EXERCISE AIM> What is needed is a word-for-word copy of the records below.

DATA PROVIDED>
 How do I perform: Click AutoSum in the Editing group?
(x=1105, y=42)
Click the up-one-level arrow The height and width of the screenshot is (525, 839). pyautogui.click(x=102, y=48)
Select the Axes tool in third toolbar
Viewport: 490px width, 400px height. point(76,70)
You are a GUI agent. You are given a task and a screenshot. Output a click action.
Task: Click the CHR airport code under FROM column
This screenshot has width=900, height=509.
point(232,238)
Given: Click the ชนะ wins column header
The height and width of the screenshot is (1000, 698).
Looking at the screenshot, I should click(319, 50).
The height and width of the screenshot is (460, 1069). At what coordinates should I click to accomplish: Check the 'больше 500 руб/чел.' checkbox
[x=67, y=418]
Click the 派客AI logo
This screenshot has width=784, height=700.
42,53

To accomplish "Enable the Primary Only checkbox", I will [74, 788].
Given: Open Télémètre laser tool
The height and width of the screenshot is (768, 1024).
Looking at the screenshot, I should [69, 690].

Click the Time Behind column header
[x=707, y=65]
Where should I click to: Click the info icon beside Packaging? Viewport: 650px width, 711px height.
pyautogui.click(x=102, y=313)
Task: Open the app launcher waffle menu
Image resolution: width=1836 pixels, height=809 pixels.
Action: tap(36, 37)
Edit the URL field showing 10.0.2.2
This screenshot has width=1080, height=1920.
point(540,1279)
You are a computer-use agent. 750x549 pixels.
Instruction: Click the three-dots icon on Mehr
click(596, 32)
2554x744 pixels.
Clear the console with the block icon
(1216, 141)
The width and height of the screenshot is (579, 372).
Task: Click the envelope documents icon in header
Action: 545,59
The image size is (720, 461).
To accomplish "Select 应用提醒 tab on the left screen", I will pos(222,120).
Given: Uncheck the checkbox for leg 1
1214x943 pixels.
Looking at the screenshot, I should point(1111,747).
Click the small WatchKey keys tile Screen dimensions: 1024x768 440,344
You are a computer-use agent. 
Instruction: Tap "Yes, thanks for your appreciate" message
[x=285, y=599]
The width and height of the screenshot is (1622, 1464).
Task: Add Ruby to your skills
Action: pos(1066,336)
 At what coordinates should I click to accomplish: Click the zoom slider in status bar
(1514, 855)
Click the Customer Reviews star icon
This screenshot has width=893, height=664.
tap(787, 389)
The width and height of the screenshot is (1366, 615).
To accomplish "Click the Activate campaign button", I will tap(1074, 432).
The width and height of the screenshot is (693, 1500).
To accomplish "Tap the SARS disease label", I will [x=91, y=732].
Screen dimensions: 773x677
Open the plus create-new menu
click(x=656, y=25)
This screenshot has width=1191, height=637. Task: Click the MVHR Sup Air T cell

RESPONSE TO THIS TASK>
 How do I perform: Click AutoSum in the Editing group?
(x=1105, y=42)
Click the up-one-level arrow The height and width of the screenshot is (525, 839). pyautogui.click(x=102, y=48)
Select the Axes tool in third toolbar
Viewport: 490px width, 400px height. point(76,70)
You are a GUI agent. You are given a task and a screenshot. Output a click action.
Task: Click the CHR airport code under FROM column
This screenshot has width=900, height=509.
point(232,238)
Given: Click the ชนะ wins column header
The height and width of the screenshot is (1000, 698).
Looking at the screenshot, I should click(319, 50).
The height and width of the screenshot is (460, 1069). At what coordinates should I click to accomplish: Check the 'больше 500 руб/чел.' checkbox
[x=67, y=418]
Click the 派客AI logo
This screenshot has width=784, height=700.
42,53

To accomplish "Enable the Primary Only checkbox", I will [74, 788].
Given: Open Télémètre laser tool
The height and width of the screenshot is (768, 1024).
Looking at the screenshot, I should [69, 690].

Click the Time Behind column header
[x=707, y=65]
Where should I click to: Click the info icon beside Packaging? Viewport: 650px width, 711px height.
pyautogui.click(x=102, y=313)
Task: Open the app launcher waffle menu
Image resolution: width=1836 pixels, height=809 pixels.
Action: tap(36, 37)
Edit the URL field showing 10.0.2.2
This screenshot has width=1080, height=1920.
point(540,1279)
You are a computer-use agent. 750x549 pixels.
Instruction: Click the three-dots icon on Mehr
click(596, 32)
2554x744 pixels.
Clear the console with the block icon
(1216, 141)
The width and height of the screenshot is (579, 372).
Task: Click the envelope documents icon in header
Action: 545,59
The image size is (720, 461).
To accomplish "Select 应用提醒 tab on the left screen", I will pos(222,120).
Given: Uncheck the checkbox for leg 1
1214x943 pixels.
Looking at the screenshot, I should point(1111,747).
Click the small WatchKey keys tile Screen dimensions: 1024x768 440,344
You are a computer-use agent. 
Instruction: Tap "Yes, thanks for your appreciate" message
[x=285, y=599]
The width and height of the screenshot is (1622, 1464).
Task: Add Ruby to your skills
Action: pos(1066,336)
 At what coordinates should I click to accomplish: Click the zoom slider in status bar
(1514, 855)
Click the Customer Reviews star icon
This screenshot has width=893, height=664.
tap(787, 389)
The width and height of the screenshot is (1366, 615).
To accomplish "Click the Activate campaign button", I will tap(1074, 432).
The width and height of the screenshot is (693, 1500).
To accomplish "Tap the SARS disease label", I will [x=91, y=732].
Screen dimensions: 773x677
Open the plus create-new menu
click(x=656, y=25)
This screenshot has width=1191, height=637. Task: Click the MVHR Sup Air T cell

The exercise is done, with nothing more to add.